David Lat, via ABC News

When I was a puppy lawyer I learned a truth that’s come up time and again when trying cases: Jurors, for the most part, don’t think that the bad incident would have happened to them.

It doesn’t matter if it’s a car crash or medical malpractice. Somehow, someway, people want to believe they are different. The victim must have somehow been vulnerable or at fault.

And then the same issue popped up with COVID-19.

Before going on to an interview with David Lat on this subject, I want to reinforce something: I’m no different. I’m scheduled to turn 60 next week — I may cancel due to the virus, and stay 59 for another year — and figured that the virus probably wouldn’t make me ill. Despite being in the original east coast containment zone.

Why? I’ve been a distance runner for almost 30 years and run a bunch of marathons and have, I think, a pretty good set of lungs. And healthy lungs are important, we’ve been told, in fighting off the virus.

It was with this mindset that I read this op-ed in the New York Times featuring an interview with Lat, who recently spent six days intubated due to COVID and emerged to tell his story in many forums.

But this particular telling of the story, on the op-ed pages of the New York Times (The One Kind Of Distancing We Can’t Afford) grabbed me differently than others. It was about the way folks wanted to psychologically distance themselves from Lat.

They wanted to be different from him. To prove to themselves that they were not at the same risk.

The op-ed writer, Jennifer Senior, reacted the same way I did — and many of you likely are, after finding two of her doctor/nurse friends saw a 50-year-old woman die from COVID:

I, too, am a 50-year-old woman. As I listened to their stories, I had to stifle the same unlovely impulse. “But did your patients have a pre-existing condition?” I wanted to ask. “Were they fighting cancer, were they smokers, were they already floridly unwell?”

Nobody, but nobody, wants to believe they are at risk. We are all smarter than average.

Ms. Senior sets up the background regarding Lat, writing:

For Exhibit A, look no further than the Twitter account of David Lat, the 44-year-old lawyer, legal recruiter and founding editor of Above The Law, an immensely popular blog. Lat was diagnosed with Covid-19 in mid-March, and he’s tweeted about it ever since, save for the chilling stretch during which he was on a ventilator. When he returned, he posted a thread exploring the reasons some people die from Covid-19 while others suffer not at all.

This part is well known by many, as he first appeared in New York’s legal press and has since made numerous national appearances.
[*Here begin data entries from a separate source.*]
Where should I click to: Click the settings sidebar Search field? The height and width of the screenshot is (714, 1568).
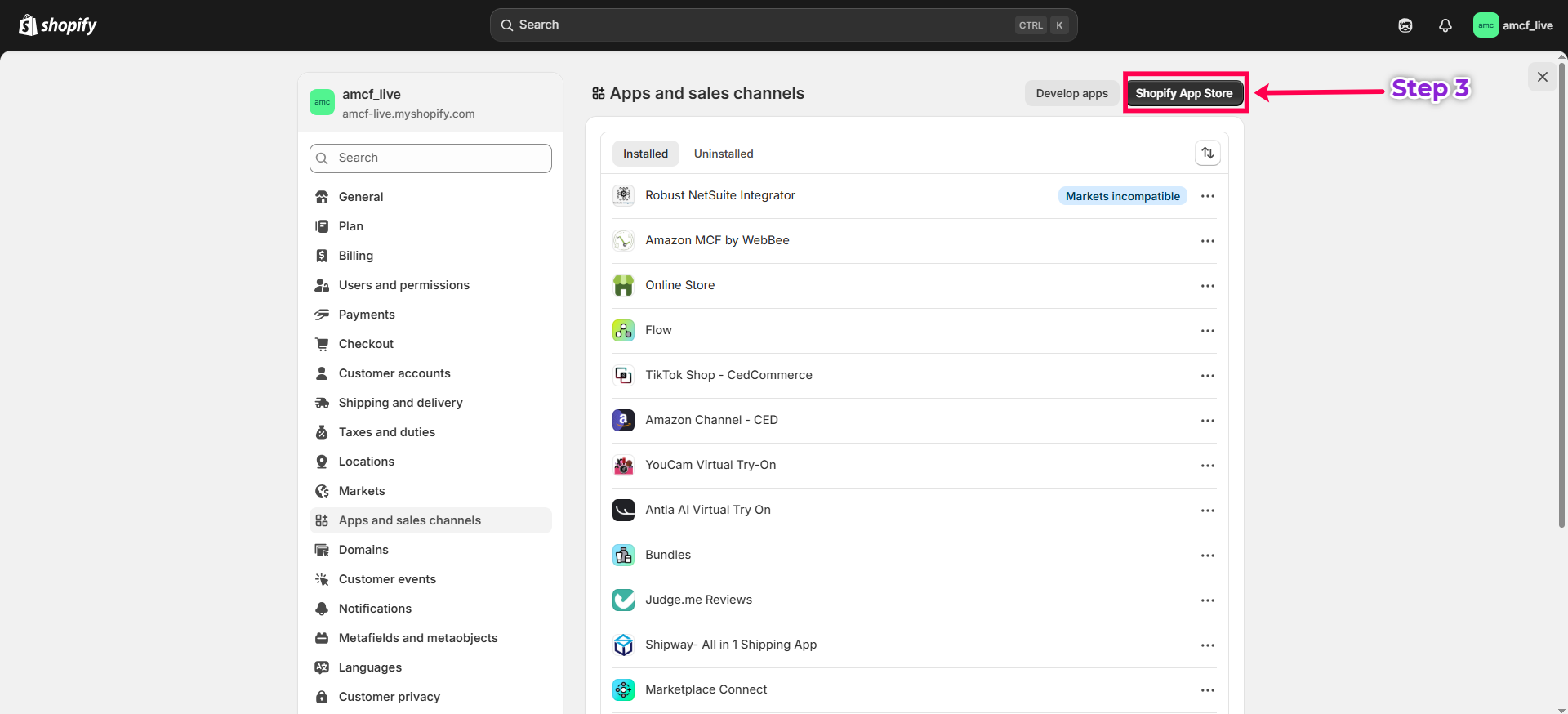pyautogui.click(x=430, y=158)
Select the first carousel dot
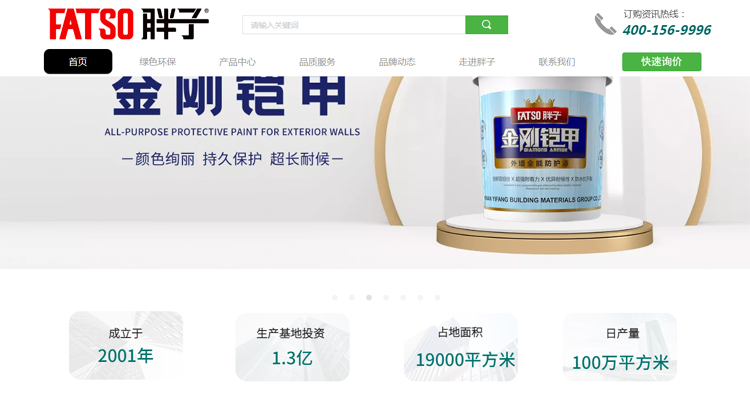Screen dimensions: 750x407 coord(335,297)
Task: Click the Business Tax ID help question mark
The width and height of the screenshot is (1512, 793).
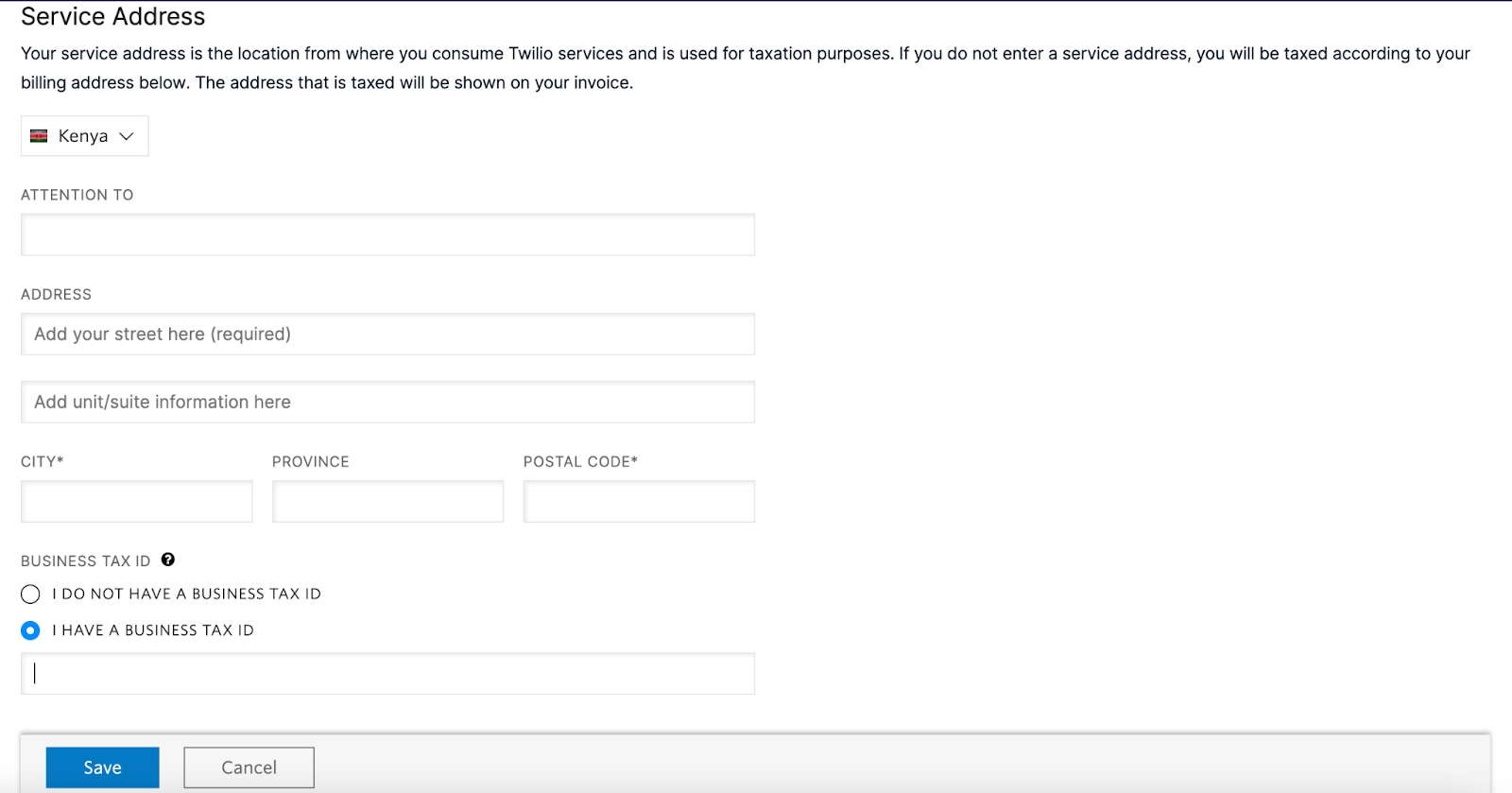Action: [x=168, y=560]
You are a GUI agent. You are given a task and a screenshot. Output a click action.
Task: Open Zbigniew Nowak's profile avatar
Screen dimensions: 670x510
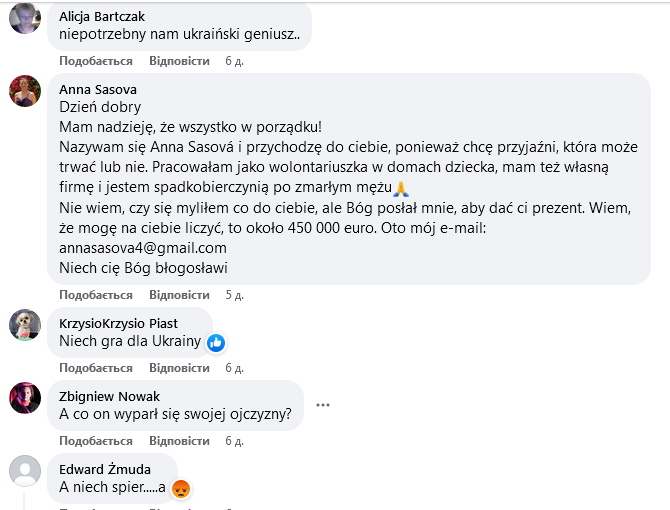pos(25,398)

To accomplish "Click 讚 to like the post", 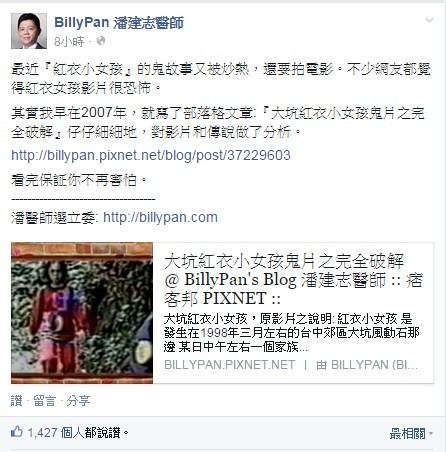I will coord(16,400).
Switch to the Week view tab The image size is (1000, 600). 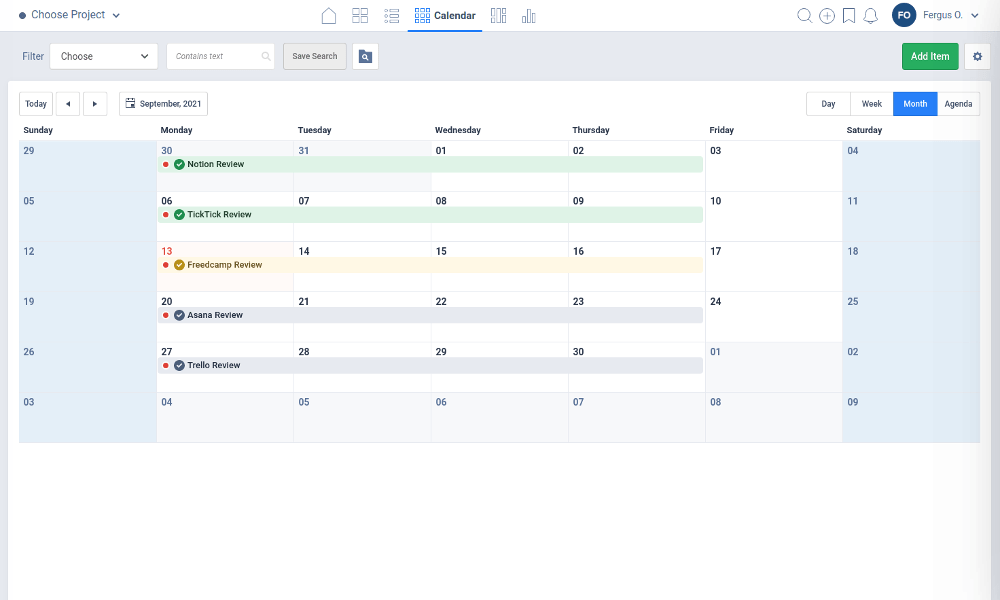tap(871, 103)
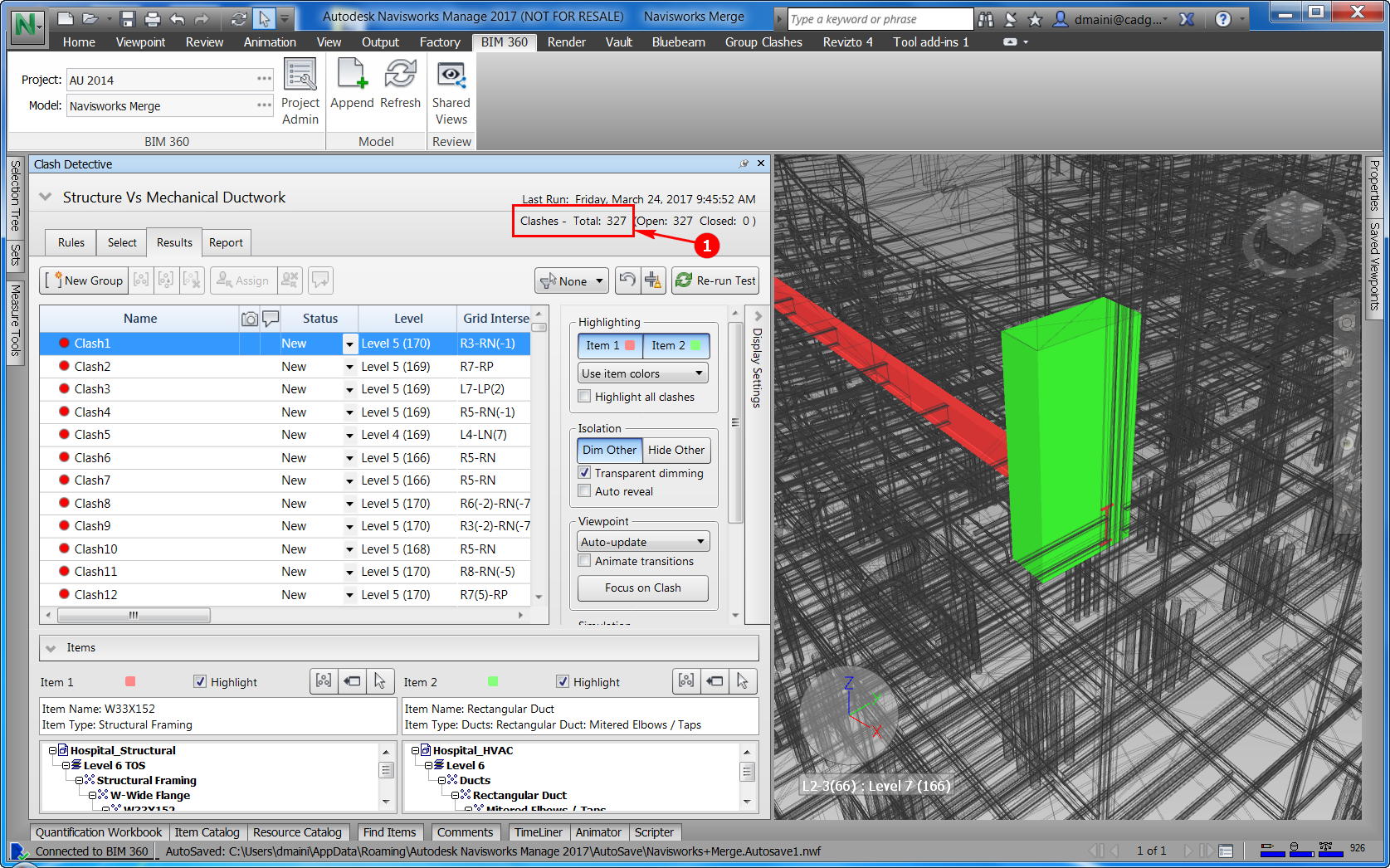Enable Highlight all clashes checkbox
The image size is (1390, 868).
[585, 397]
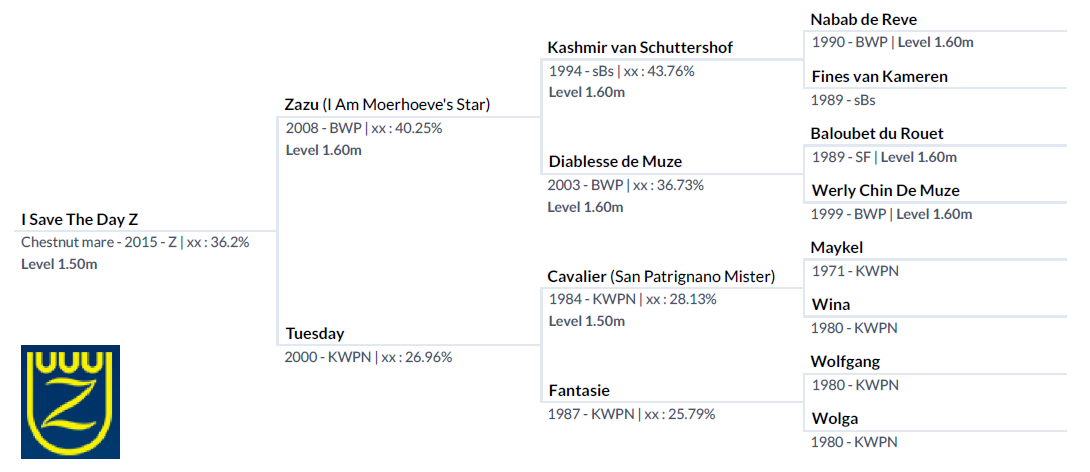Viewport: 1090px width, 472px height.
Task: Open Diablesse de Muze horse page
Action: 615,162
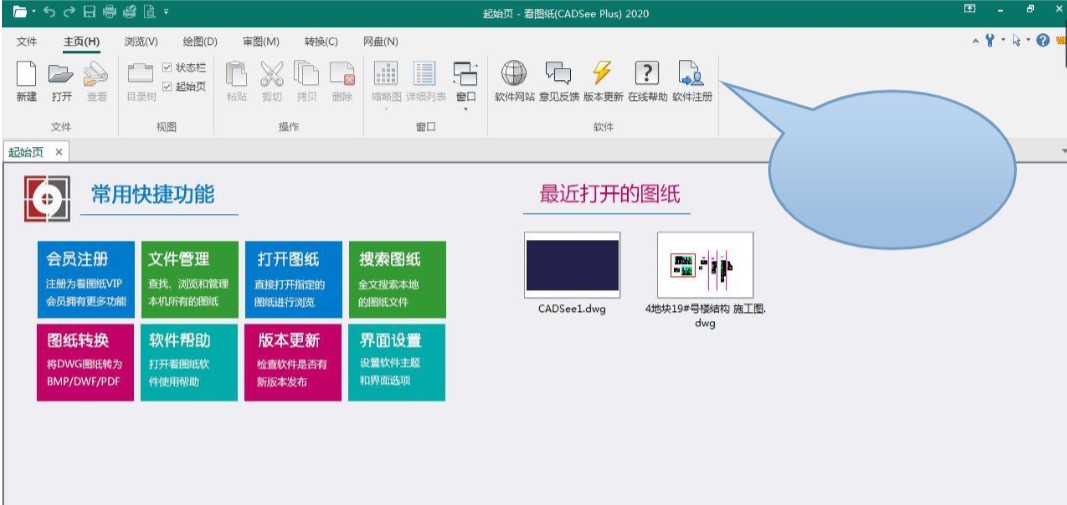Switch to the 转换(C) ribbon tab
Viewport: 1067px width, 505px height.
coord(321,41)
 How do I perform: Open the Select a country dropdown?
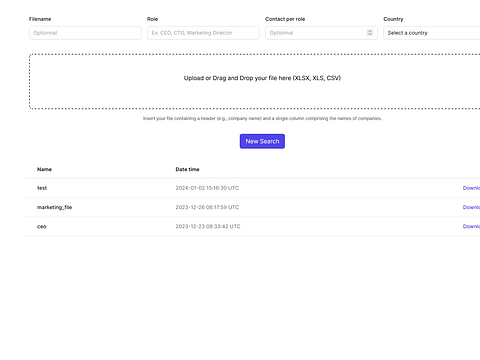click(x=432, y=33)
But the reactions of others to him is what really jumped off the page at me, for it went directly to something I’d known for decades about jurors when trying cases, yet never appreciated in myself:

He was suddenly pelted with queries about his own health. People were subtly probing to see whether there was a hidden reason he’d fallen ill.

It appears that Lat’s own friends were acting the same way as many jurors, which is to say, they were acting as humans subconsciously worried about self-preservation. They were looking for the reason that they would not have the same bad luck that Lat had. They were different. They had to be.

Lat went to say:

“Maybe I’m reading too much into things,” he replied, “but I received a number of responses that seemed to latch on excitedly to the mention of my exercise-induced asthma.”

And yet, he was exceptionally active, likely far, far more so than the average person. By orders of magnitude:

That he ran two New York City Marathons with this asthma in his 30s — and did high-intensity interval training three times a week until he fell ill — didn’t move a number of his followers. (The bluntest response: “Asthma is still asthma, waiting to knock you out, and any severe respiratory illness reveals the fundamental weakness of your lungs.”) Nor did the fact that Lat was healthy in every respect: normal blood pressure, normal weight, didn’t smoke, barely drank.

We all want to be different than that other poor fellow who was hit by the car or the victim of malpractice. We want it badly. But we aren’t.

There probably isn’t much we can do about that, as I think this is fundamental to human nature, and something I learned about others many years back.

But the least we can do is recognize it in ourselves.